Differently immunogenic cancers in mice induce immature myeloid cells that suppress CTL in vitro but not in vivo following transfer
Authors
- K. Schmidt
- S. Zilio
- J.C. Schmollinger
- V. Bronte
- T. Blankenstein
- G. Willimsky
Journal
- Blood
Citation
- Blood 121 (10): 1740-1748
Abstract
Tumors frequently induce immature myeloid cells (iMC), which suppress specific and unrelated cytotoxic T lymphocyte (CTL) responses and are termed myeloid derived suppressor cells (MDSC). Mainly analyzed by in vitro assays in tumor transplantation models, little is known about their function in autochthonous tumor models in vivo.

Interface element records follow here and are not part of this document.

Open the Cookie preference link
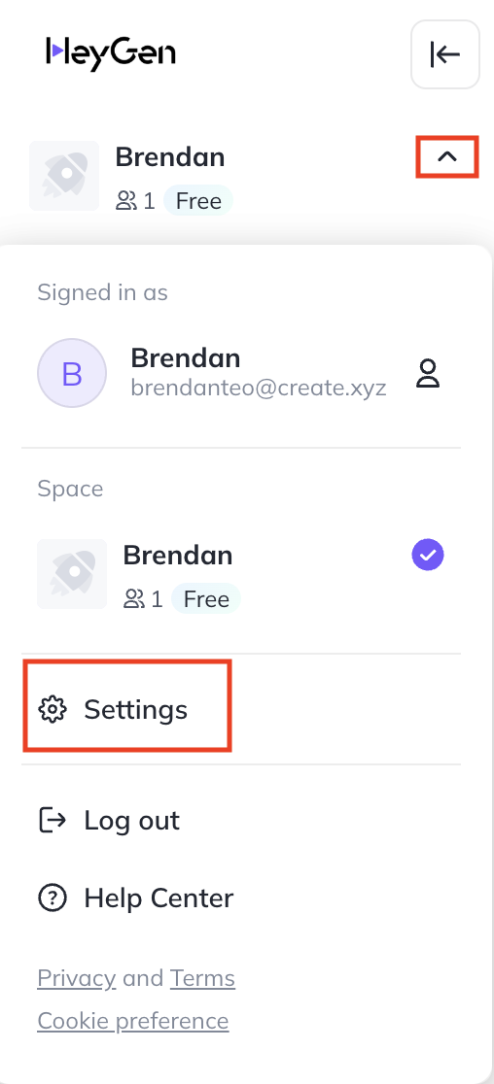[x=133, y=1021]
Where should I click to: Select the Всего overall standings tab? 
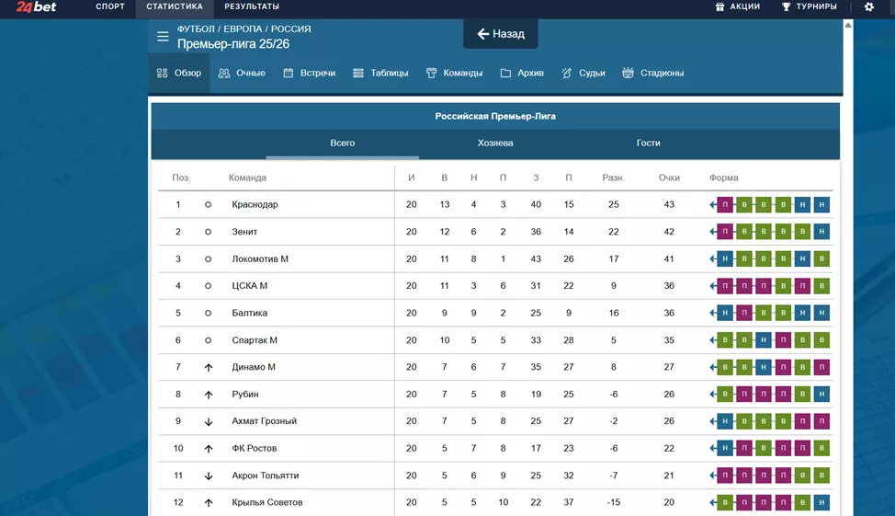pos(342,143)
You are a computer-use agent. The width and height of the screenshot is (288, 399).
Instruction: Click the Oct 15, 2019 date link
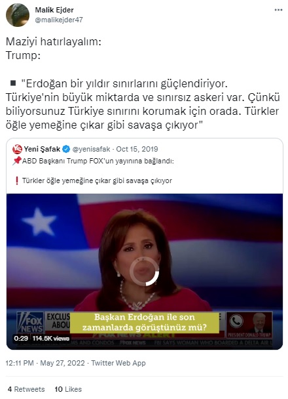click(137, 149)

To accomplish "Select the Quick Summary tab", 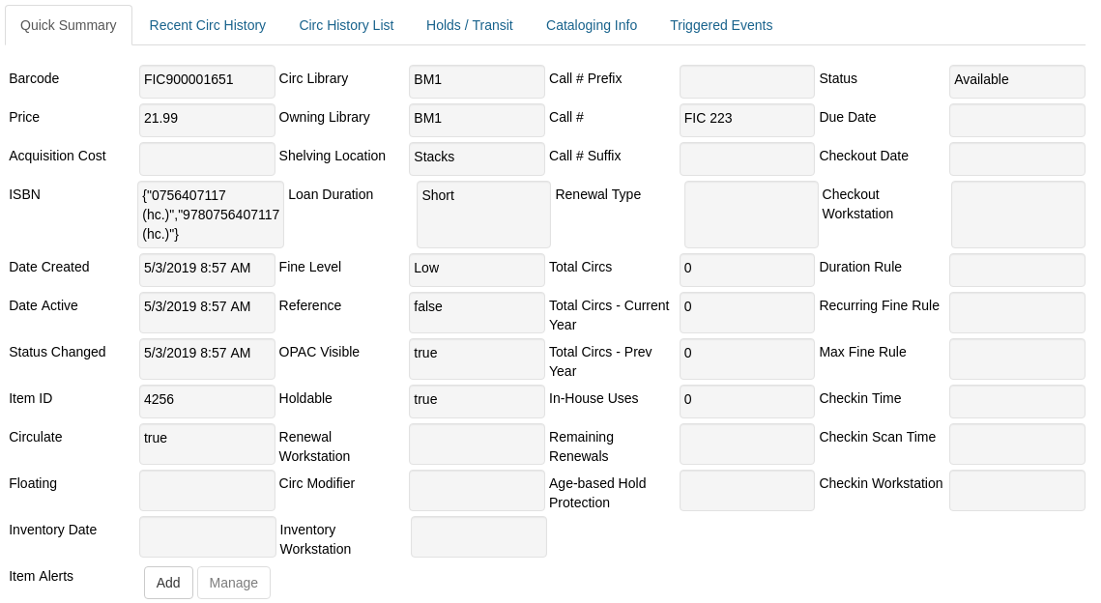I will click(68, 26).
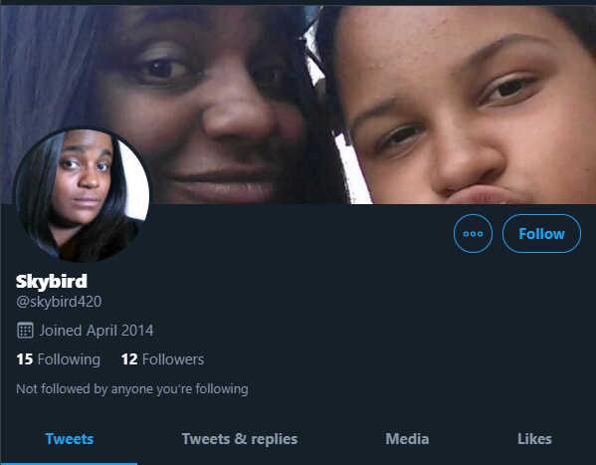The image size is (596, 465).
Task: Click Not followed by anyone you're following
Action: 132,389
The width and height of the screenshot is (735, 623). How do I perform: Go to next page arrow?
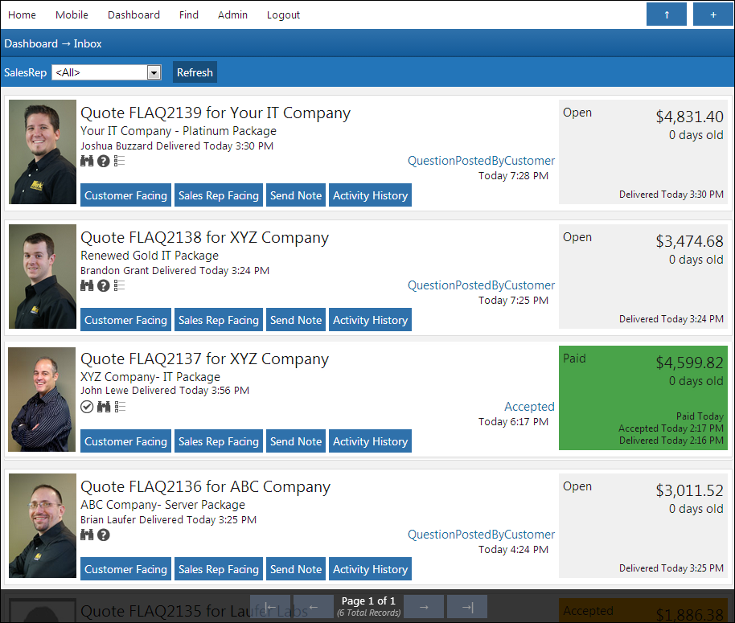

We analyzed iMC in three SV40 large T (Tag)-driven conditional autochthonous cancer models with drastically different immune status: 1. Early Tag-specific CTL competence and rare stochastic Tag activation leading to sporadic cancer, which induces an aberrant immune response and CTL tolerance. 2. Cre/LoxP recombinase-mediated hepatocellular carcinoma (HCC) development in neonatal Tag-tolerant mice. 3. Tag-activation through Cre recombinase-encoding viruses in the liver and HCC development with systemic anti-Tag CTL immunity. In the first but not the two latter models, tumors induced CTL hypo-responsiveness to tumor unrelated antigens. Regardless of the model, tumors produced IL-6 and VEGF but not GM-CSF and induced iMC (CD11b(+)Gr-1(int)) that suppressed CTL responses in vitro. None of the iMC from the different tumor models suppressed CTL responses in adoptive cell transfer experiments, unless GM-CSF was provided in vivo. Together, iMC expand independent of the type of anti-tumor response and are not immune-suppressive in a cell-autonomous fashion.